Proof of Theorem sbcnestgf

Dummy variable z is distinct from all other variables.

Step	Hyp	Ref	Expression
1		dfsbcq 2991	. . . . 5 |- ( z = A -> ( [. z / x ]. [. B / y ]. ph <-> [. A / x ]. [. B / y ]. ph ) )
2		csbeq1 3087	. . . . . 6 |- ( z = A -> [_ z / x ]_ B = [_ A / x ]_ B )
3		dfsbcq 2991	. . . . . 6 |- ( [_ z / x ]_ B = [_ A / x ]_ B -> ( [. [_ z / x ]_ B / y ]. ph <-> [. [_ A / x ]_ B / y ]. ph ) )
4	2, 3	syl 14	. . . . 5 |- ( z = A -> ( [. [_ z / x ]_ B / y ]. ph <-> [. [_ A / x ]_ B / y ]. ph ) )
5	1, 4	bibi12d 235	. . . 4 |- ( z = A -> ( ( [. z / x ]. [. B / y ]. ph <-> [. [_ z / x ]_ B / y ]. ph ) <-> ( [. A / x ]. [. B / y ]. ph <-> [. [_ A / x ]_ B / y ]. ph ) ) )
6	5	imbi2d 230	. . 3 |- ( z = A -> ( ( A. y F/ x ph -> ( [. z / x ]. [. B / y ]. ph <-> [. [_ z / x ]_ B / y ]. ph ) ) <-> ( A. y F/ x ph -> ( [. A / x ]. [. B / y ]. ph <-> [. [_ A / x ]_ B / y ]. ph ) ) ) )
7		vex 2766	. . . . 5 |- z e. _V
8	7	a1i 9	. . . 4 |- ( A. y F/ x ph -> z e. _V )
9		csbeq1a 3093	. . . . . 6 |- ( x = z -> B = [_ z / x ]_ B )
10		dfsbcq 2991	. . . . . 6 |- ( B = [_ z / x ]_ B -> ( [. B / y ]. ph <-> [. [_ z / x ]_ B / y ]. ph ) )
11	9, 10	syl 14	. . . . 5 |- ( x = z -> ( [. B / y ]. ph <-> [. [_ z / x ]_ B / y ]. ph ) )
12	11	adantl 277	. . . 4 |- ( ( A. y F/ x ph /\ x = z ) -> ( [. B / y ]. ph <-> [. [_ z / x ]_ B / y ]. ph ) )
13		nfnf1 1558	. . . . 5 |- F/ x F/ x ph
14	13	nfal 1590	. . . 4 |- F/ x A. y F/ x ph
15		nfa1 1555	. . . . 5 |- F/ y A. y F/ x ph
16		nfcsb1v 3117	. . . . . 6 |- F/_ x [_ z / x ]_ B
17	16	a1i 9	. . . . 5 |- ( A. y F/ x ph -> F/_ x [_ z / x ]_ B )
18		sp 1525	. . . . 5 |- ( A. y F/ x ph -> F/ x ph )
19	15, 17, 18	nfsbcd 3009	. . . 4 |- ( A. y F/ x ph -> F/ x [. [_ z / x ]_ B / y ]. ph )
20	8, 12, 14, 19	sbciedf 3025	. . 3 |- ( A. y F/ x ph -> ( [. z / x ]. [. B / y ]. ph <-> [. [_ z / x ]_ B / y ]. ph ) )
21	6, 20	vtoclg 2824	. 2 |- ( A e.

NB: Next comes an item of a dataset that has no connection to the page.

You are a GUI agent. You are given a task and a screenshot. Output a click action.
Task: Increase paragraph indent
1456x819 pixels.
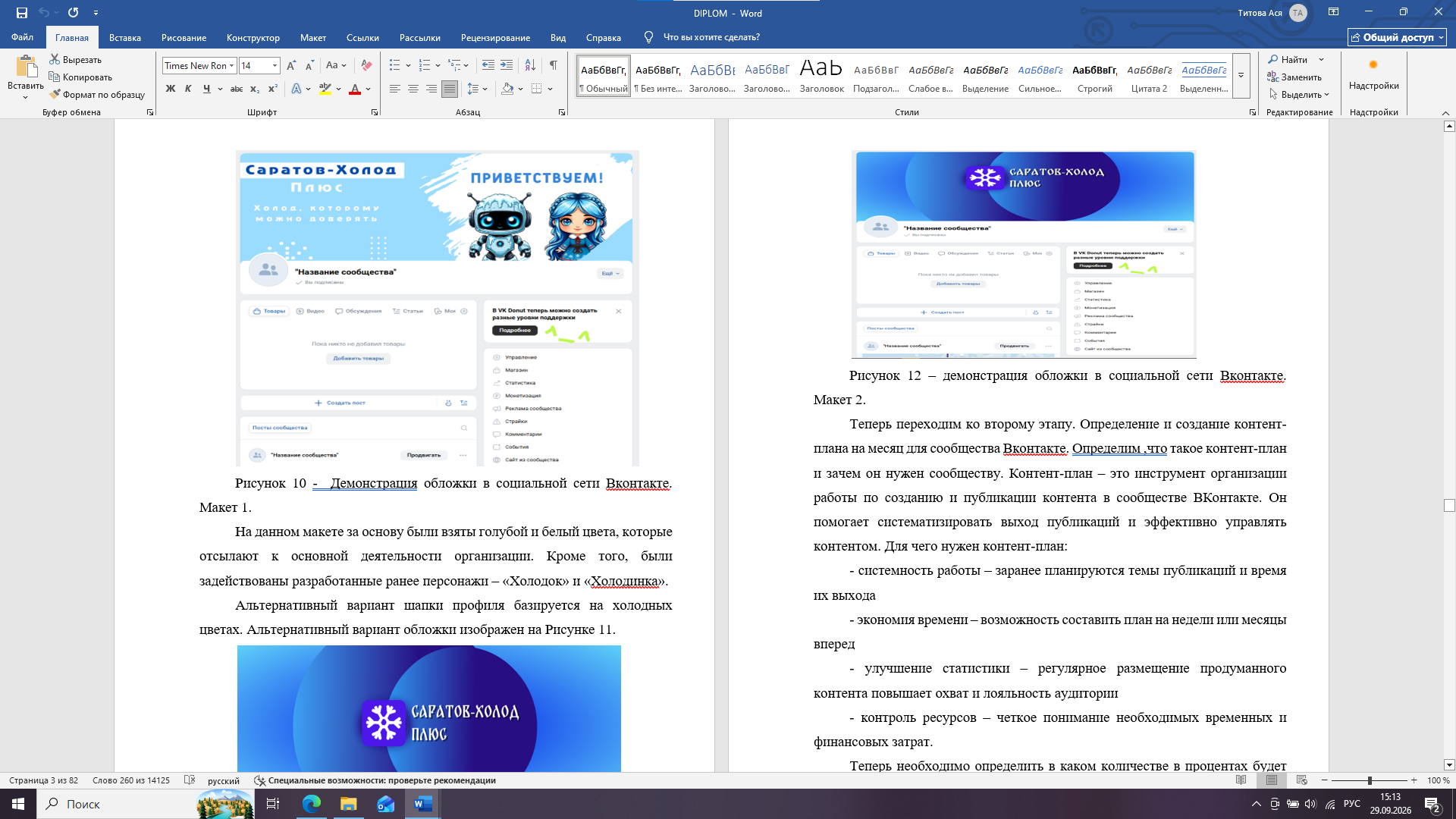[507, 65]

V -> ( A. y F/ x ph -> ( [. A / x ]. [. B / y ]. ph <-> [. [_ A / x ]_ B / y ]. ph ) ) )
22	21	imp 124	1 |- ( ( A e. V /\ A. y F/ x ph ) -> ( [. A / x ]. [. B / y ]. ph <-> [. [_ A / x ]_ B / y ]. ph ) )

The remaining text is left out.